Repeat, word for word, everything in the passage on aromatase inhibitors and cholesterol from "Adjuvant trials comparing" down to "of AI therapy.".

- PAGE EXTRACT -
════════

In a placebo-controlled study involving 147 postmenopausal women with early breast cancer, exemestane had no major effect on the lipid profile except for a modest but significant decrease from baseline in HDL cholesterol (P < 0.001) and apolipoprotein A1 [42]. Results from the TEAM (Tamoxifen and Exemestane Adjuvant Multicenter) trial lipid substudy conducted by our group suggested a trend for a reduction in total cholesterol in both treatment arms, whereas TC and LDL consistently and significantly decreased in the tamoxifen arm only. The mean HDL level was higher for the tamoxifen arm compared with the exemestane arm across time. No significant trend was detected throughout the study period on triglyceride levels in either arm [43, 44].

In terms of the other two extended adjuvant AI trials, our findings are consistent with those of the letrozole MA.17 lipid substudy results. According to this, letrozole had no significant effect on the lipid profiles of 347 postmenopausal women after 36 months of treatment. Both treatment arms experienced increases in total cholesterol, LDL, and triglycerides at 6 months, but this could be perceived as a consequence of the discontinuation of tamoxifen. Levels later leveled off and remained fairly stable [45]. In an extension of the MA.17 study currently under way, patients are being rerandomized to an additional 5 years of letrozole or placebo. Data from this group could allow further investigation of the lipid and cardiovascular effects that may occur with long-term estrogen deprivation.

Adjuvant trials comparing aromatase inhibitors with tamoxifen have also provided evidence of the effect of AIs on lipid metabolism. When comparing tamoxifen therapy with each AI results in some changes in lipid parameter levels, but again, no detrimental effects have been observed. These effects could be due to the beneficial effect of tamoxifen mainly and, to a lesser extent, to the adverse effect of AI therapy.

Initial results of the LEAP trial directly compare safety parameters between the steroidal AI exemestane and the nonsteroidal AIs anastrozole and letrozole in 90 healthy postmenopausal women [46]. Initial results show that no significant differences exist between anastrozole and letrozole in effects on LDL/HDL ratios, triglyceride concentrations, and non-HDL concentrations. Exemestane was associated with an increase in the LDL/HDL ratio (+17) (P = 0.047) compared with anastrozole. No median change from baseline is seen in total serum cholesterol for letrozole, a slight increase for anastrozole (+0.4), and a nonsignificant decrease for exemestane (-3.9) (P = 0.164 vs. anastrozole).

Current data do not allow drawing any clear conclusions about the effects of AIs on lipid metabolism. However, one must note that AIs lack the cardioprotective effect of tamoxifen. Moreover, most of the trials published today provide data for a follow-up to a maximum of 3 years of treatment. No clear evidence is found of the long-term effect of AIs on lipid parameters and subsequently on cardiovascular health as a whole. However, the benefits of receiving an AI are likely to outweigh the risk of the effect on lipid profiles.

Our results are in agreement with those of previously published AI lipid trials. Exemestane does not have the protective effect of tamoxifen on lipids. A trend for decreased HDL levels was noticed across time in patients with long-term exemestane treatment. However, extended adjuvant treatment with exemestane in postmenopausal breast cancer patients after cessation of 5 to 7 years of tamoxifen does not appear overall to alter significantly the lipid profile compared with that of an observational arm.

════════

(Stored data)
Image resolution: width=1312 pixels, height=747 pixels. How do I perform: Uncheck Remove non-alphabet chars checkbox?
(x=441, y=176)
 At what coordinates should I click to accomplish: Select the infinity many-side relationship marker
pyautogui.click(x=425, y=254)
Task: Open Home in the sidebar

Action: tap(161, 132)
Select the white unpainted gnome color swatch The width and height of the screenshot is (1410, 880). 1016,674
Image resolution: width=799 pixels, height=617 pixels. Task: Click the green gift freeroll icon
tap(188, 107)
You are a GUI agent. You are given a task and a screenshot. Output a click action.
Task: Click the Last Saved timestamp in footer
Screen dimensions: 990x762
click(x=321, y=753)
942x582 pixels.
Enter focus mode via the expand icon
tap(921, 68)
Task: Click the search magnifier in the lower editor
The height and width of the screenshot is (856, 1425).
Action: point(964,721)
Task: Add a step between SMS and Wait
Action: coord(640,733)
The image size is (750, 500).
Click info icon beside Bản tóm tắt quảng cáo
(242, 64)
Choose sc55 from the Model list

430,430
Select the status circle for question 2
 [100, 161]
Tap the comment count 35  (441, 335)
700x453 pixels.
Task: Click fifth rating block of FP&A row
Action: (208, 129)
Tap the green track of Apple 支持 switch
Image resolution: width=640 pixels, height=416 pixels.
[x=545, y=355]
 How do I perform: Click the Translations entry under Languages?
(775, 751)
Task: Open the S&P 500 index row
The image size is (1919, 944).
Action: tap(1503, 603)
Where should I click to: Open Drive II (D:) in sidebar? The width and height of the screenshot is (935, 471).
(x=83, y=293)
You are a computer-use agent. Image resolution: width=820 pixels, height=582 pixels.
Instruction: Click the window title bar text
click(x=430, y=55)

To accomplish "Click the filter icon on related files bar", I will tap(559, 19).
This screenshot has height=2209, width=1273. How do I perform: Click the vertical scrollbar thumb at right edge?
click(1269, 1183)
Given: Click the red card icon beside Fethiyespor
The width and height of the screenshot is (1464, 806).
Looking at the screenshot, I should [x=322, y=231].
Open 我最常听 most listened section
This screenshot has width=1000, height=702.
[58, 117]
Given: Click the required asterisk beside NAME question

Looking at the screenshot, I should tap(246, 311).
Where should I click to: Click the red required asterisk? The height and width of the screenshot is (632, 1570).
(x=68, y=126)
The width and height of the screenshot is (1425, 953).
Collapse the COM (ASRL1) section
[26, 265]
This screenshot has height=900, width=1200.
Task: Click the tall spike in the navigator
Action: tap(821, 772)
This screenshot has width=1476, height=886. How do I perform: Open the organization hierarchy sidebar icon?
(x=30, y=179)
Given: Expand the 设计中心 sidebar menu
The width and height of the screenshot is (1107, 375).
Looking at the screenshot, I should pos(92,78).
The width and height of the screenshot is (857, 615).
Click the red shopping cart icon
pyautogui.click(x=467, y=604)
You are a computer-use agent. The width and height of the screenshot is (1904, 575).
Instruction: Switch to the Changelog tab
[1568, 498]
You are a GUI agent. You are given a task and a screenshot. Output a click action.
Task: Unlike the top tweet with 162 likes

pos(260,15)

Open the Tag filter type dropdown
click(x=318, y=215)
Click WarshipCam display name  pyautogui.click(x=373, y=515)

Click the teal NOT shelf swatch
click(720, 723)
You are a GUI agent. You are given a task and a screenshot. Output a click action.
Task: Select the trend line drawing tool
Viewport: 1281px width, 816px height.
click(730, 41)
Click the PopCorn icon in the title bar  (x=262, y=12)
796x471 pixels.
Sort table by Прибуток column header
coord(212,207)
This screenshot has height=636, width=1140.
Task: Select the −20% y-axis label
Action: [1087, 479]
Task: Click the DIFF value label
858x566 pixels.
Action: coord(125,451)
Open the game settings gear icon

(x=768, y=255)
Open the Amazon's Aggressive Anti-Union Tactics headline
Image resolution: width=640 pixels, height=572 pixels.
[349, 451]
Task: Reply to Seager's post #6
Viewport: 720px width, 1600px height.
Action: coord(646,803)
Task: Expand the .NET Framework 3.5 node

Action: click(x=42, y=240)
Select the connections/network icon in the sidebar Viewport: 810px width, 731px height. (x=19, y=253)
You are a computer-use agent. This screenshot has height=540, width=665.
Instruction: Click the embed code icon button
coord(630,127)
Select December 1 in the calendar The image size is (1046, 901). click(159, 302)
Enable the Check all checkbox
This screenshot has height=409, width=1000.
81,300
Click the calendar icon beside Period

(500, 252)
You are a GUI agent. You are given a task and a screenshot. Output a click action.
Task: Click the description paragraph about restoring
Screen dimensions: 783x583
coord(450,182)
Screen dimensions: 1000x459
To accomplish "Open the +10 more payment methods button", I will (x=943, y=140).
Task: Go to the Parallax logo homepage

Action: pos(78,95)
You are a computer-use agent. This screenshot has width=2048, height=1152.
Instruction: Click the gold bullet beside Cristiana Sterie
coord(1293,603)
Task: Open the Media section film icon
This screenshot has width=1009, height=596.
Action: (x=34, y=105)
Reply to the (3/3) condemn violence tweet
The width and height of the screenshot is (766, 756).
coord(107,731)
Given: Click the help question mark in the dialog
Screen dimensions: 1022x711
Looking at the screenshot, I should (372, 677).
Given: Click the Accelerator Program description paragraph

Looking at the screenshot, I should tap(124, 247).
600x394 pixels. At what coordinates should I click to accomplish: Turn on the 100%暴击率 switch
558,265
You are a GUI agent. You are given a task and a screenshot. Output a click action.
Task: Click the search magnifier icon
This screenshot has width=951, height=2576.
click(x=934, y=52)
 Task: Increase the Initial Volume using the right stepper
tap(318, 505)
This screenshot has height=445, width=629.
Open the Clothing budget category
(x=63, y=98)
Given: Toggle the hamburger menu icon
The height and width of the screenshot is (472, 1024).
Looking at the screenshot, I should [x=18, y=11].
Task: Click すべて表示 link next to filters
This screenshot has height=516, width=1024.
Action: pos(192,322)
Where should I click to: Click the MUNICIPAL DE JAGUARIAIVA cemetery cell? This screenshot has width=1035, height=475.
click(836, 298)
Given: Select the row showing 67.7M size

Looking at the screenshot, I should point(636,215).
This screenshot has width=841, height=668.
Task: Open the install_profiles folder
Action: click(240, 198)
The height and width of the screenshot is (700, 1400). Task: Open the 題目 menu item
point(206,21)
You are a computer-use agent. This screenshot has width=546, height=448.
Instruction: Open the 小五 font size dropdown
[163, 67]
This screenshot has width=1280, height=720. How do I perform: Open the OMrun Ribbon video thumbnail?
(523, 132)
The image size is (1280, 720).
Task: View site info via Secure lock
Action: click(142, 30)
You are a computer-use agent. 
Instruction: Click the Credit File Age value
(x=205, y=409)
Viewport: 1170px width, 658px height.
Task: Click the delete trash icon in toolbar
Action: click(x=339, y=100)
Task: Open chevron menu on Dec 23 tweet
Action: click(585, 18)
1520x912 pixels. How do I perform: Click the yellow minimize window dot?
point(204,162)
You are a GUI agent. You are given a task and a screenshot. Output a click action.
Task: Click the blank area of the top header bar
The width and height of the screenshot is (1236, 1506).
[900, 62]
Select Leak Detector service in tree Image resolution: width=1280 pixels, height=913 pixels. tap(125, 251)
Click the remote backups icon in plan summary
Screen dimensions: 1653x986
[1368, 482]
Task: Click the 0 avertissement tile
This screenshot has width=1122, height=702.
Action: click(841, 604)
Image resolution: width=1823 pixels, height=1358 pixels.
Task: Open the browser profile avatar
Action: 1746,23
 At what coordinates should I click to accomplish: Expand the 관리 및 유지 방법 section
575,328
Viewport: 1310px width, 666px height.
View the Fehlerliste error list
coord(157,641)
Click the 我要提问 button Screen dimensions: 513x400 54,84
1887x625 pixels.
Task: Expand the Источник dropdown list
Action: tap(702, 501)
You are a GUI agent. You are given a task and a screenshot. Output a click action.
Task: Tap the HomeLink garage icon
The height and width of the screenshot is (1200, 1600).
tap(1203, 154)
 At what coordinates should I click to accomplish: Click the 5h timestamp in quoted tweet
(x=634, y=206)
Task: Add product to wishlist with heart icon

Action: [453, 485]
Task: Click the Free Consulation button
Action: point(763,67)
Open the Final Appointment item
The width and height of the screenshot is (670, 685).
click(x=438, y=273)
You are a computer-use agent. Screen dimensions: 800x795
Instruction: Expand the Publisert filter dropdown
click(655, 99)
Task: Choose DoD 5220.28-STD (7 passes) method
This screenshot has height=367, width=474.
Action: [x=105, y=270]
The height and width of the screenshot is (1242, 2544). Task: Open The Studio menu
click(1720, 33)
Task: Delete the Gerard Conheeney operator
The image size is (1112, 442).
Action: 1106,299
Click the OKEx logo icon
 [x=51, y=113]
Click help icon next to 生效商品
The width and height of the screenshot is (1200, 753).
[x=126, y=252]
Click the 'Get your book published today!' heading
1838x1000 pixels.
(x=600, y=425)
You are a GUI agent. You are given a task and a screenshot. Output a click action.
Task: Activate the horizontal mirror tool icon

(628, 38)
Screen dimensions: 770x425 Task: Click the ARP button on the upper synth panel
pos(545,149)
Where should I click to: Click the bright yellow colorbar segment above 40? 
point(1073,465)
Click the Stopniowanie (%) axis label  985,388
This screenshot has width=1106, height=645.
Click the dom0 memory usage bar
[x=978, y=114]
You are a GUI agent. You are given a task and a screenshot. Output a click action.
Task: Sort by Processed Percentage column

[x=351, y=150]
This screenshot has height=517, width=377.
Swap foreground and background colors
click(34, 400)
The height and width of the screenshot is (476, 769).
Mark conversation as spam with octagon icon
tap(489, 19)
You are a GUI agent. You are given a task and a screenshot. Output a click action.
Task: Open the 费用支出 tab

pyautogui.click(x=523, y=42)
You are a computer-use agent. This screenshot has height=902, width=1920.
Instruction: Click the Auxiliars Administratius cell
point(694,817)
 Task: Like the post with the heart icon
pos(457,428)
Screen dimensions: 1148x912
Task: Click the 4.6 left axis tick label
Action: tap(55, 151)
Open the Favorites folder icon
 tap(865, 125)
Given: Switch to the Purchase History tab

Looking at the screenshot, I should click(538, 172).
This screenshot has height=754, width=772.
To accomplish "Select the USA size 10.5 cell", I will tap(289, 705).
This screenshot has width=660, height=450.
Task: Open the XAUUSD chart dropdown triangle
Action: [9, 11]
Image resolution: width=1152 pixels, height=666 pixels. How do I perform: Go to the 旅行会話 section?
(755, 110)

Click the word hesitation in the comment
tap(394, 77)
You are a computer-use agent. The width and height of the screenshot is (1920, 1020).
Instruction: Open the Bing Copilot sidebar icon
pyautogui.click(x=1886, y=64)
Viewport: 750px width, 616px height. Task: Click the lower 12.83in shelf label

════════

- WRITTEN SOLUTION -
Adjuvant trials comparing aromatase inhibitors with tamoxifen have also provided evidence of the effect of AIs on lipid metabolism. When comparing tamoxifen therapy with each AI results in some changes in lipid parameter levels, but again, no detrimental effects have been observed. These effects could be due to the beneficial effect of tamoxifen mainly and, to a lesser extent, to the adverse effect of AI therapy.